## [SELECTED PASSAGE]
━━━━━━
Personal information
- Full name: Micaela Rosa de Mello
- Nationality: Brazilian
- Born: 7 March 2000 (age 26)

Sport
- Sport: Athletics
- Event: Hurdles

Achievements and titles
- Personal bests: 60m hurdles: 8.00 (Spokane, 2025) 100m hurdles: 12.85 (Fayetteville, 2024)

Medal record
Representing Brazil
Women's athletics
Pan American Championships
| Bronze medal – third place | 2026 Medellín | 100 m hurdles |
South American Games
| Silver medal – second place | 2022 Asunción | 100 m hurdles |
| Bronze medal – third place | 2022 Asunción | 4×100 m relay |
South American Championships
| Silver medal – second place | 2023 São Paulo | 100m hurdles |
| Gold medal – first place | 2021 Guayaquil | 4×100 m relay |

= Micaela de Mello =

Brazilian hurdler (born 2000)

Micaela Rosa de Mello (born 7 March 2000) is a Brazilian hurdler. In 2025, she became the Brazilian national record holder over 60 metres hurdles, she has also won national championship titles over 100 metres hurdles.

==Biography==
She is from São José and is a member of UCA de São José. She was a gold medalist in the 4 x 100 metres relay at the 2021 South American Championships in Ecuador.
━━━━━━
[Stored data]
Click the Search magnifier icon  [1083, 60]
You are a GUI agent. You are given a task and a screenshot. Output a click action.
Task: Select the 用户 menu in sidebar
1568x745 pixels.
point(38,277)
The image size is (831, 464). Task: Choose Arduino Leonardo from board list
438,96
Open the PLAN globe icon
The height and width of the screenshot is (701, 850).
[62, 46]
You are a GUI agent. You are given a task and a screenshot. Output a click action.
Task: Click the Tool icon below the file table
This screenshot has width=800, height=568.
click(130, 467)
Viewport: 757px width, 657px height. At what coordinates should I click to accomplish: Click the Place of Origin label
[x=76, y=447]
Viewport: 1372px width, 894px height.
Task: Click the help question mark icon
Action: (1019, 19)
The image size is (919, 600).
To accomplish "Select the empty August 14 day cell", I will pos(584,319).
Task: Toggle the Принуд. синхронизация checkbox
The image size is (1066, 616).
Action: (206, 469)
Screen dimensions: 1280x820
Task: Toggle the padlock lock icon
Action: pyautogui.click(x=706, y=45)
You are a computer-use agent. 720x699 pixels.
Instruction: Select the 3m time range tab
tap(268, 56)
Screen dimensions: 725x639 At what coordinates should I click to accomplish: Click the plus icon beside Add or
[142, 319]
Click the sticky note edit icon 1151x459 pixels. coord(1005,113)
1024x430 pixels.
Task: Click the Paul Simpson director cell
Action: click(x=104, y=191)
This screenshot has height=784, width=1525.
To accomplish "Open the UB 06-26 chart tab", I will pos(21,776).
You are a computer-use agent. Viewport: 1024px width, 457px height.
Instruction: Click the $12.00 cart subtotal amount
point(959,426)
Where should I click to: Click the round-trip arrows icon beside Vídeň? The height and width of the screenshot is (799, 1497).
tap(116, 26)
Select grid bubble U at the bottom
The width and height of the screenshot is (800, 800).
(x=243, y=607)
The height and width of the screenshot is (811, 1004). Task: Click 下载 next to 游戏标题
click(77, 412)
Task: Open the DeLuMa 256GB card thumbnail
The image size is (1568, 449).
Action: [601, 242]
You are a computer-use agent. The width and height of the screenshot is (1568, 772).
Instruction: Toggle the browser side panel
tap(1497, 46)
━━━━━━
## [ACTION ITEM A]
Extract from the Micaela de Mello article the passage starting at "Micaela Rosa de Mello (born" and ending at "Championships in Ecuador.".
## [ACTION ITEM B]
Write what comes next in the profile of the hurdler Micaela de Mello, picking up after its final sentence.

## [EXPECTED OUTPUT A]
Micaela Rosa de Mello (born 7 March 2000) is a Brazilian hurdler. In 2025, she became the Brazilian national record holder over 60 metres hurdles, she has also won national championship titles over 100 metres hurdles.

==Biography==
She is from São José and is a member of UCA de São José. She was a gold medalist in the 4 x 100 metres relay at the 2021 South American Championships in Ecuador.

## [EXPECTED OUTPUT B]
She finished fourth in the 100 metres hurdles at the event.

She was a silver medalist in the 100 metres hurdles at the 2022 South American Games. She was a bronze medalist in the 4 x 100 metres relay at the Games. She was Brazilian national champion in 2022 in the 100 metres hurdles.

She was a silver medalist in the 100 metres hurdles at the 2023 South American Championships, although the winner, Caroline Tomaz, later received a doping suspension.

Competing for Washington State University she reached the final of the NCAA Championships in 2024. She was Brazilian national champion in 2024 in the 100 metres hurdles.

In Spokane in January 2025, she a ran the 60 metres hurdles in time of 8.02, setting a new Brazilian indoor record, six hundredths better than the previous mark of 8.08, achieved by Maíla Machado at the 2006 IAAF World Indoor Championships in Moscow. In February 2025, she lowered it to 8.00, also in Spokane. She finished fourth in the 60 metres hurdles at the 2025 NCAA Indoor Championships in a time of 8.02 seconds. She qualified for the semi-finals of the 60 metres hurdles at the 2025 World Athletics Indoor Championships in Nanjing, before suffering a fall in her semi-final. That year, she transferred to the University of Oregon.

De Mello opened her 2026 indoor season with a win in 8.13 in the 60 meters hurdles at The Spokane Sports Showcase. In June, she qualified for the 100 metres hurdles at the 2026 NCAA Outdoor Championships. That month, she won the bronze medal in the 100 metres hurdles at the inaugural 2026 Pan American Championships in Medellín.